By using the method for scanning files provided in the embodiments of the present invention, it can be determined whether a traversed directory is a remapped directory according to a directory attribute of the directory, and scanning processing is performed on the directory only in the case that the traversed directory is not a remapped directory, so that scanning processing will not be performed repeatedly on the directory with a remapping relationship, which effectively reduces the IO overhead and CPU overhead during scanning, and improves the file scanning efficiency.

Optionally, in an implementation of the present embodiment, a next directory is traversed after it is determined that the traversed directory is a remapped directory, or after the scanning processing on the traversed directory is completed. After that, first processing is performed on the next directory.

FIG. 2A is a block diagram of an apparatus for scanning files according to an embodiment of the present invention, and referring to FIG. 2A, an apparatus 2 for scanning files comprises a directory traversing unit 21, a first processing unit 22 and a second processing unit 23, which are respectively described as follows.

The directory traversing unit 21 is used for traversing a directory. For example, traversing is performed on a directory in a specific path.

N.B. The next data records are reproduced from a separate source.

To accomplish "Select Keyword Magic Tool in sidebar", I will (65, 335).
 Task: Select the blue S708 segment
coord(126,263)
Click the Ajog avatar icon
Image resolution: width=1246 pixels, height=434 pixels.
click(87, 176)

The first processing unit 22 is used for performing first processing on the directory traversed by the directory traversing unit 21. The first processing comprises: acquiring a directory attribute of the traversed directory; and determining whether the traversed directory is a remapped directory according to the acquired directory attribute, and if so, performing no scanning processing on the traversed directory, and if not, performing scanning processing on the traversed directory. The scanning processing comprises: scanning various files in the traversed directory to acquire a scanning result, and/or, invoking the second processing unit 23 to perform processing on various sub-directories in the traversed directory.

The second processing unit 23 is used for traversing various sub-directories in the traversed directory, and performing the same processing as the first processing on the traversed sub-directories.

In the present embodiment, after the first processing unit 22 completes scanning on various files in the traversed directory and the files in various levels of non-remapped directories in the traversed directory, the first processing unit 22 completes the processing scanning on the traversed directory.

Optionally, in an implementation of the present embodiment, as shown by a dashed box in FIG. 2B, the first processing unit 22 may comprise a directory attribute acquisition module 221 for acquiring (for example, acquiring through a Microsoft Windows operating system application program interface) a directory attribute of the traversed directory.

Optionally, in an implementation of the present embodiment, as shown by a dashed box in FIG. 2B, the first processing unit 22 may comprise a determination module 222 for determining whether the traversed directory is a remapped directory according to a directory attribute acquired by the first processing unit 22. For example, determining whether the traversed directory is a remapped directory based on whether a FILE_ATTRIBUTE_REPARSE_POINT attribute flag is contained in the directory attribute, and if it is contained, the traversed directory is a remapped directory; and if it is not contained, the traversed directory is not a remapped directory.

With regard to the second processing unit 23, when traversing each sub-directory thereof, and on the traversed sub-directory, a directory attribute of the sub-directory is acquired and whether it is a remapped directory is judged, and if so, scanning processing is not performed on the sub-directory, otherwise, scanning processing is performed. The scanning processing at this moment comprises: scanning the files in the sub-directory to acquire a scanning result, and/or, invoking the second processing unit 23 to traverse a directory in the sub-directory and performing the same processing as the first processing on the traversed directory; and so on until the scanning of the files in the sub-directory and the files in the various levels of non-remapped directories in the sub-directory is completed.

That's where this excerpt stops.